Background

Obstructive sleep apnea (OSA) is the most common sleep breathing disorder. The prevalence of OSA in the general population is estimated to be 10–20% [1]. Surgical patients with OSA have an increased risk of postoperative complications, thus identifying OSA patients prior to surgery may ensure optimal perioperative care [2, 3].

There exists significant variation in opinion and practice among anesthesiologists and sleep physicians with respect to the preoperative evaluation and optimization of patients suspected of having OSA. Two surveys conducted amongst anesthesiologists reported that only 25% would delay surgery pending a sleep study to ensure proper diagnosis and treatment if a patient was suspected of having OSA [4, 5]. Another recent questionnaire conducted among four specialties (anesthesiology, primary care, sleep medicine and general surgery), concluded that a mere 4% of anesthesiologists would delay surgery pending a sleep study if a patient was suspected of having OSA, while 22% would simply proceed with surgery [6]. Conversely, among sleep physicians, 54% would prefer to delay surgery and only 5% would proceed with surgery [6].

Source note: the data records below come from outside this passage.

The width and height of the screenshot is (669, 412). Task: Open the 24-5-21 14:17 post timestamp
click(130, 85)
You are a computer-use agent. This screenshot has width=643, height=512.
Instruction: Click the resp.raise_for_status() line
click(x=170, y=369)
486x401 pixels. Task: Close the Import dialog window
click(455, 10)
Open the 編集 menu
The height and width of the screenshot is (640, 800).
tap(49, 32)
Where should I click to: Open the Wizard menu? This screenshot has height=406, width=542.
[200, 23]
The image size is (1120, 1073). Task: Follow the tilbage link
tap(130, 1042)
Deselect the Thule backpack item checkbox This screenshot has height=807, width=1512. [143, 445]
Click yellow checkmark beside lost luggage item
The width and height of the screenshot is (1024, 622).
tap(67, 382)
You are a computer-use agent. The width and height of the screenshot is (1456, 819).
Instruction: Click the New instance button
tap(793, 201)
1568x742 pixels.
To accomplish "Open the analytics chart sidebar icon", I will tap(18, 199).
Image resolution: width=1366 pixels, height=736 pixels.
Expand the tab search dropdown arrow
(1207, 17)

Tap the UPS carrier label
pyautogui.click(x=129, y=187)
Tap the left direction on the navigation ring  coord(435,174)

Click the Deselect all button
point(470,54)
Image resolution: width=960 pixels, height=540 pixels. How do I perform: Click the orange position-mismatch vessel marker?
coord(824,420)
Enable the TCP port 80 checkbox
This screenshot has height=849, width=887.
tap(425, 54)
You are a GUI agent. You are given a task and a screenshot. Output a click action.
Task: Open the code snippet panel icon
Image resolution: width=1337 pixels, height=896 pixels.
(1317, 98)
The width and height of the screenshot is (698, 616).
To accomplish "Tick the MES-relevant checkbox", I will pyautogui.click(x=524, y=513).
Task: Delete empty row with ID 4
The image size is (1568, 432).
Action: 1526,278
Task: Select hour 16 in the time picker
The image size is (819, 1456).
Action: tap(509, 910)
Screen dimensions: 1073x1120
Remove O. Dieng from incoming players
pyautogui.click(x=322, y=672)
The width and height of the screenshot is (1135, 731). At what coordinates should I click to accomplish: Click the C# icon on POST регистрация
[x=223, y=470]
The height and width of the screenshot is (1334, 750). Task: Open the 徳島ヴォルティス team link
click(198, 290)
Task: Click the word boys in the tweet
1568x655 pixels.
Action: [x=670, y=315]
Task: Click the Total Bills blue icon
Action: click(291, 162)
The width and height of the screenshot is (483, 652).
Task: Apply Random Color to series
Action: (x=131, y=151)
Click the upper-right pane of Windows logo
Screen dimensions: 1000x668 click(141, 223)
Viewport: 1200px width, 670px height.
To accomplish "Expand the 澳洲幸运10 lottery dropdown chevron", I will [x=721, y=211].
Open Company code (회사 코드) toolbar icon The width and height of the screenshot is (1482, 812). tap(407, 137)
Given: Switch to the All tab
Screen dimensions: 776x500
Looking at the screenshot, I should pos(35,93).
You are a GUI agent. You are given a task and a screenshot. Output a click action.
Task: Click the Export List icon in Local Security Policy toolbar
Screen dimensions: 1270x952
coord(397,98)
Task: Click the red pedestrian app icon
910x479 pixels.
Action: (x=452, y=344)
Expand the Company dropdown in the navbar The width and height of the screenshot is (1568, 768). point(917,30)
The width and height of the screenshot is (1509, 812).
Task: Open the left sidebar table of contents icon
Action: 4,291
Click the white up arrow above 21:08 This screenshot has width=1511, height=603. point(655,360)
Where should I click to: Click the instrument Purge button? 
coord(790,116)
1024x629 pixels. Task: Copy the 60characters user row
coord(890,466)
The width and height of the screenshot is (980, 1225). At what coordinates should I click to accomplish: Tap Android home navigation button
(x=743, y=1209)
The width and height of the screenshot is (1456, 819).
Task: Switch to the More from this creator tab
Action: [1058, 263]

Since patient preferences have not been studied on this topic, it is unclear whether patients, if suspected to have OSA, would prefer to proceed with or delay surgery pending a sleep study and treatment. Moreover, since 2001 the Institute of Medicine has recognized that adopting patient-centered care is crucial to the improvement of the health care system [7], and the Canadian healthcare system has also placed significant interest and high value on shared decision making that encompasses patient-centered care [8]. Recommendations and treatment should align with patient values and needs, given that it is ultimately the patient who must make informed choices about his or her care [9, 10]. The purpose of this survey was to, for the first time, examine participants’ preferences by questioning participants regarding their preferences should they be suspected with having OSA while awaiting elective surgery.

Methods

Study design

This study surveyed patients, patient relatives, or any accompanying members in the preoperative clinic at Toronto Western Hospital (TWH), Toronto, and in the perioperative patient and family waiting area at the Hospital for Special Surgery (HSS), New York, using a self-administered questionnaire. As per the recommendation of the institutional ethics boards, to avoid unnecessary stress before surgery, we did not specifically target patients diagnosed with OSA. Approval from the Research Ethics Board/Institutional Review Board at TWH and HSS was obtained, and written informed consent was waived. Completion of the survey implied consent. The types of surgery performed at TWH include orthopedic, spine, neurosurgery, general surgery, urology, ophthalmology, and hand surgery. The types of surgery performed at HSS include inpatient orthopedic and spine surgery. TWH is a publicly funded healthcare facility, and HSS is a private but not-for-profit healthcare facility.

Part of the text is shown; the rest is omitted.